The most common issue when designing a circuit containing an IA is the misinterpretation of the boundary plot, also known as the common mode vs. output voltage, or V_CM vs. V_OUT plot. Misinterpreting the boundary plot can cause issues, including (but not limited to) signal distortion, clipping, and non-linearity.

Figure 1 depicts an example where the output of an IA such as the INA333 from Texas Instruments has distortion because the input signal violates the boundary plot (Figure 2).

Figure 1 Instrumentation amplifier output distortion is caused by V_CM vs. V_OUT violation. Source: Texas Instruments

Figure 2 This is how V_OUT is limited by V_CM. Source: Texas Instruments

This series about IAs will explain common- versus differential-mode signaling, basic operation of the traditional three-operational-amplifier (op amp) topology, and how to interpret and calculate the boundary plot.

This first installment will cover the common- versus differential-mode voltage and IA topologies, and show you how to derive the internal node equations and transfer function of a three-op-amp IA.

The IA topologies

While there are a variety of IA topologies, the traditional three-op-amp topology shown in Figure 3 is the most common and therefore will be the focus of this series. This topology has two stages: input and output. The input stage is made of two non-inverting amplifiers. The non-inverting amplifiers have high input impedance, which minimizes loading of the signal source.

Figure 3 This is how a traditional three-op-amp IA looks like. Source: Texas Instruments

The gain-setting resistor, R_G, allows you to select any gain within the operating region of the device (typically 1 V/V to 1,000 V/V). The output stage is a traditional difference amplifier. The ratio of R₂ to R₁ sets the gain of the difference amplifier. The balanced signal paths from the inputs to the output yield an excellent common-mode rejection ratio (CMRR). Finally, the output voltage, V_OUT, is referred to as the voltage applied to the reference pin, V_REF.

Even though three-op-amp IAs are the most popular topology, other topologies such as the two op amps offer unique benefits (Figure 4). This topology has high input impedance and single resistor-programmable gain. But since the signal path to the output for each input (V_+IN and V_-IN) is slightly different, this topology degrades CMRR performance, especially over frequency. Therefore, this type of IA is typically less expensive than the traditional three-op-amp topology.

Figure 4 The schematic shows a two-op-amp IA. Source: Texas Instruments

The IA shown in Figure 5 has a two-op-amp IA input stage. The third op amp, A3, is the output stage, which applies gain to the signal. Two external resistors set the gain. Because of the imbalanced signal paths, this topology also has degraded CMRR performance (<90dB). Therefore, devices with this topology are typically less expensive than traditional three-op-amp IAs.

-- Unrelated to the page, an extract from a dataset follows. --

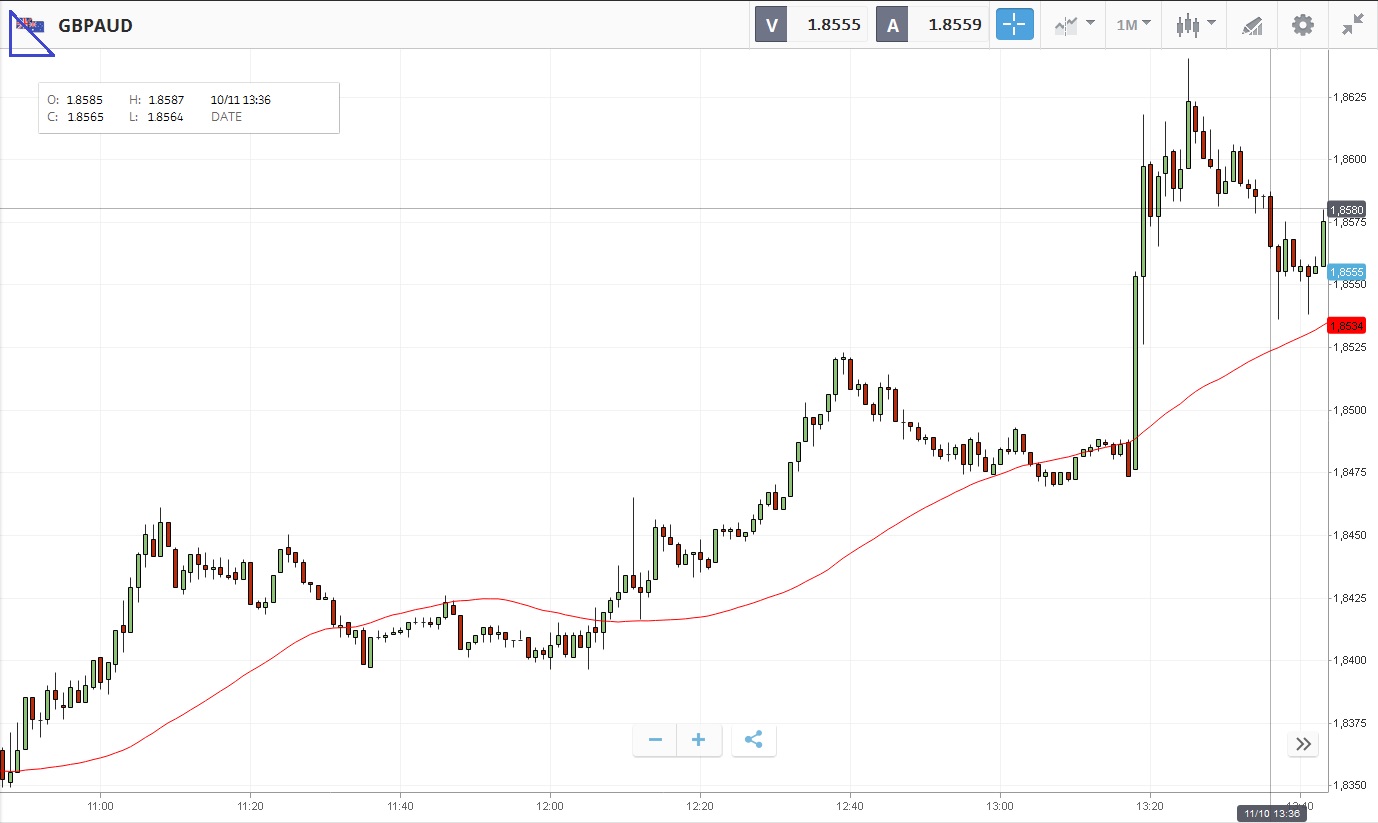Click the 11/10 13:36 time axis marker

point(1271,813)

Figure 5 A two-op-amp IA is shown with output gain stage. Source: Texas Instruments

While the aforementioned topologies are the most prevalent, there are several unique IAs, including current mirror, current feedback, and indirect current feedback.

Figure 6 depicts the current mirror topology. This type of IA is preferable because it enables an input common-mode range that extends to both supply voltage rails, also known as the rail-to-rail input. However, this benefit comes at the expense of bandwidth. Compared to two-op-amp IAs, this topology yields better CMRR performance (100dB or greater). Finally, this topology requires two external resistors to set the gain.

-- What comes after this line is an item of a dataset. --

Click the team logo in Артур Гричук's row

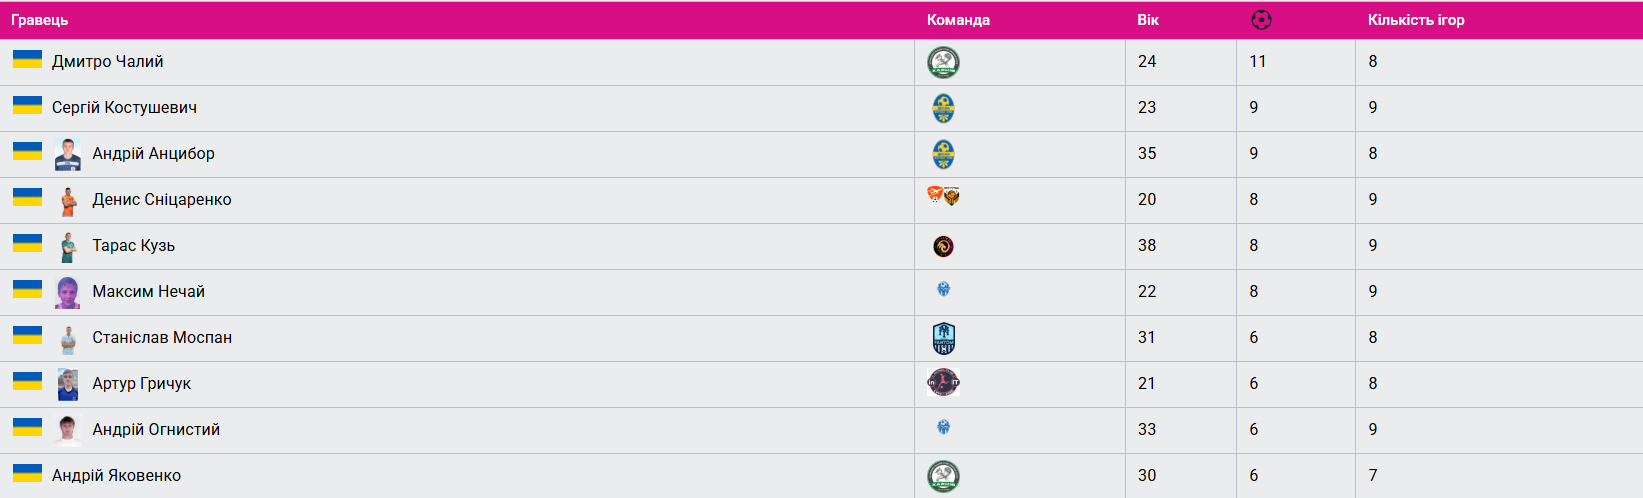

Figure 6 This is how current mirror topology looks like. Source: Texas Instruments

Figure 7 shows a simplified schematic of the current feedback topology. This topology leverages super-beta transistors (Q₁ and Q₂) to buffer input signal and forces it across the gain-setting resistor, R_G. The resulting current flows through R₁ and R₂, which create voltages at the outputs of A₁ and A₂. The difference amplifier, A₃, then rejects the common-mode signal.

Figure 7 Simplified schematic displays the current feedback topology. Source: Texas Instruments

This topology is advantageous because super-beta transistors yield a low input offset voltage, offset voltage drift, input bias current, and input noise (current and voltage).

Figure 8 depicts the simplified schematic of an indirect current feedback IA. This topology has two transconductance amplifiers (g_m1 and g_m2) and an integrator amplifier (g_m3). The differential input voltage is converted to a current (I_IN) by g_m1. The g_m2 stage converts the feedback voltage (V_FB-V_REF) into a current (I_FB). The integrator amplifier matches I_IN and I_FB by changing V_OUT, thereby adjusting V_FB.

Figure 8 This schematic highlights the indirect current feedback topology. Source: Texas Instruments

One significant difference when compared to the previous topology is the rejection of the common-mode signal. In current feedback IAs (and similar architectures), the common-mode signal is rejected by the output stage difference amplifier, A₃. Indirect current feedback IAs, however, reject the common-mode signal immediately at the input (g_m1). This provides excellent CMRR performance at DC over frequency and independent of gain.

CMRR performance does not degrade if there is impedance on the reference pin (unlike other traditional IAs). Finally, this topology requires two resistors to set the gain, which may deliver excellent performance across temperature if the resistors have well-matched drift behavior.

Common- and differential-mode voltage

The common-mode voltage is the average voltage at the inputs of a differential amplifier. A differential amplifier is any amplifier (including op amps, difference amplifiers and IAs) that amplifies a differential signal while rejecting the common-mode voltage.

The inverting terminal connects to a constant voltage, V_CM. Figure 9 depicts a more realistic definition of the input signal where two voltage sources represent V_D. Each source has half the magnitude of V_D. Performing Kirchhoff’s voltage law around the input loop proves that the two representations are equivalent.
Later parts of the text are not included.